I’m no typographer but I do like a nice typeface – and I appreciate it when people pronounce typeface names correctly. Hardly the most pressing matter you’ll ever encounter, but hey.
Here is a pronunciation guide to a few typefaces, using CAPITAL letters for the syllable that needs to be stressed.
Example: say ‘table’ as TAY-bul.
This is one of the most common typefaces. Everyone knows it but very few pronounce it correctly.
Say it as ARR-ee-al.
A lot of people say AIR-ee-al. Save that pronunciation for the words ‘aerial’ (an antenna or something that happens in the air) and ‘Ariel’ (the Little Mermaid).
Memory hack: Arial is a pirate’s favourite typeface. ARR!
(Some people do still believe that it really ought to be AIR-ee-al. Well, the Adobe Grandmaster who trained me insists that ARR-ee-al is correct. That’s good enough for me!)
This is an easy one to pronounce.
Say it as VAIR-dah-nah.
But don’t confuse it with ‘veranda’, which is a roofed platform along the outside of a house.

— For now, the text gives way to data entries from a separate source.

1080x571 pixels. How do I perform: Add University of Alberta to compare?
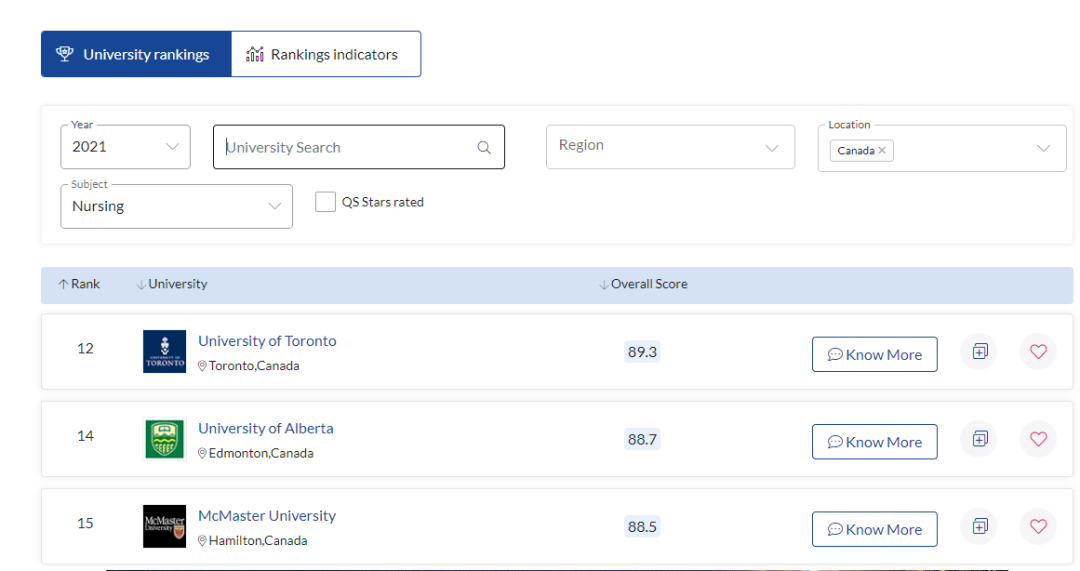pyautogui.click(x=979, y=439)
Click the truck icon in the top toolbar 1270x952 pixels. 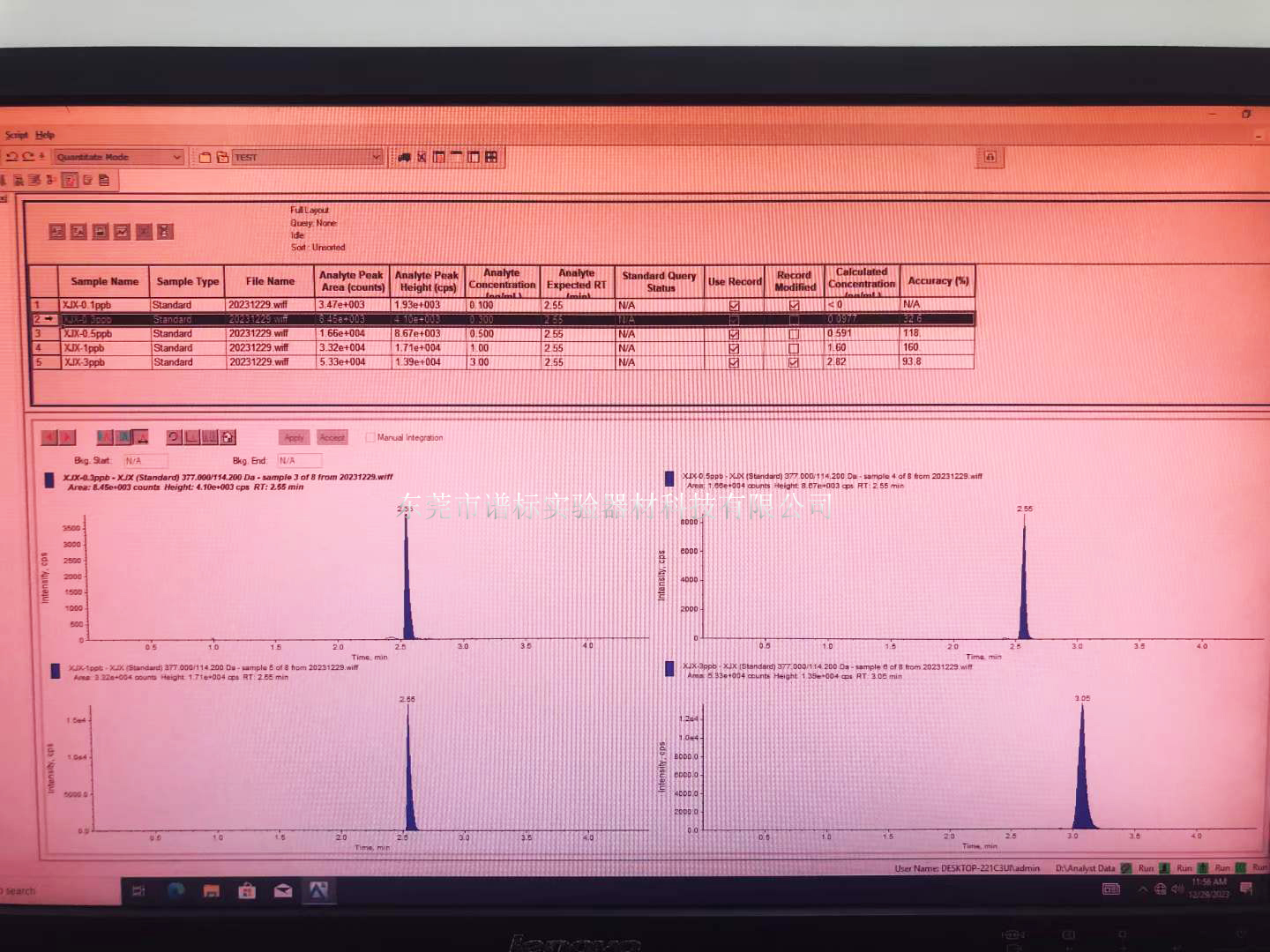[x=404, y=157]
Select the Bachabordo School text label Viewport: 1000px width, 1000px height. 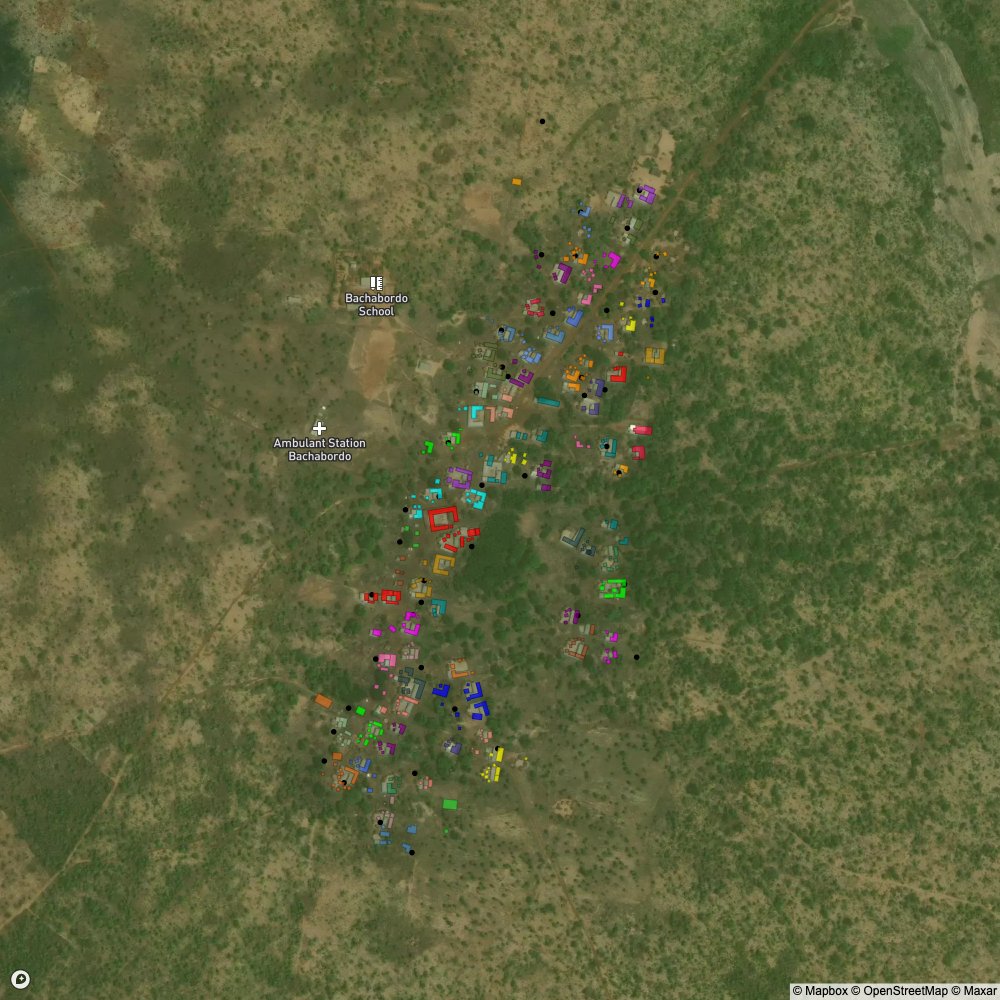point(376,305)
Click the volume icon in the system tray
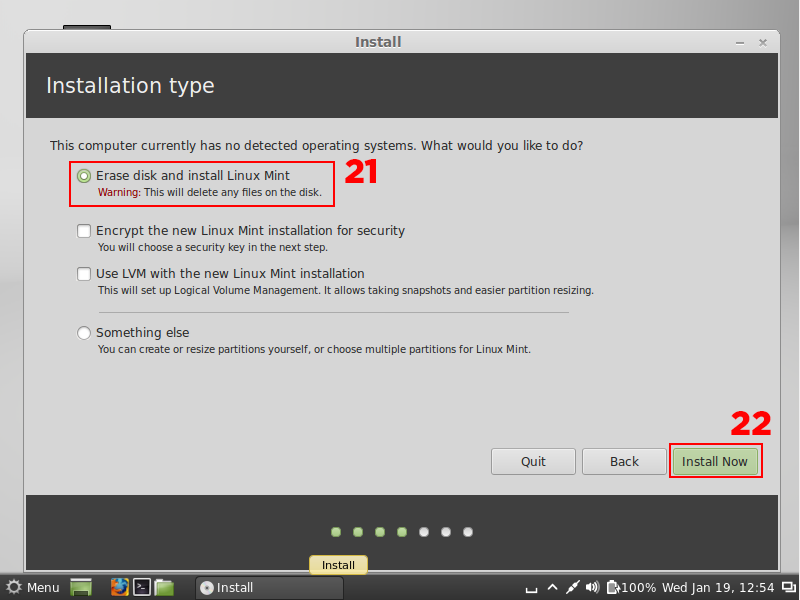This screenshot has height=600, width=800. (x=593, y=587)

I saw this when checking a CSS file the other day:
I posted about this on Twitter:
Even CSS needs to be proofread sometimes: have just seen one stylesheet with its typeface set to 'Veranda'.
— John Espirian (@espirian) March 11, 2016
Some people responded to say they thought the typeface really was called ‘veranda’. This isn’t a mistake you want to make when talking to a designer!
For a long time, this was one of my favourite typefaces.
Say it as hell-VET-ick-ah NOY-uh.
This is my favourite typeface. If you’re using a Mac, iPhone or iPad, you’ll see that the body copy of espirian.co.uk is set in Avenir.
Say it as AHV-enn-eer.
Avenir means ‘future’ in French. I like that.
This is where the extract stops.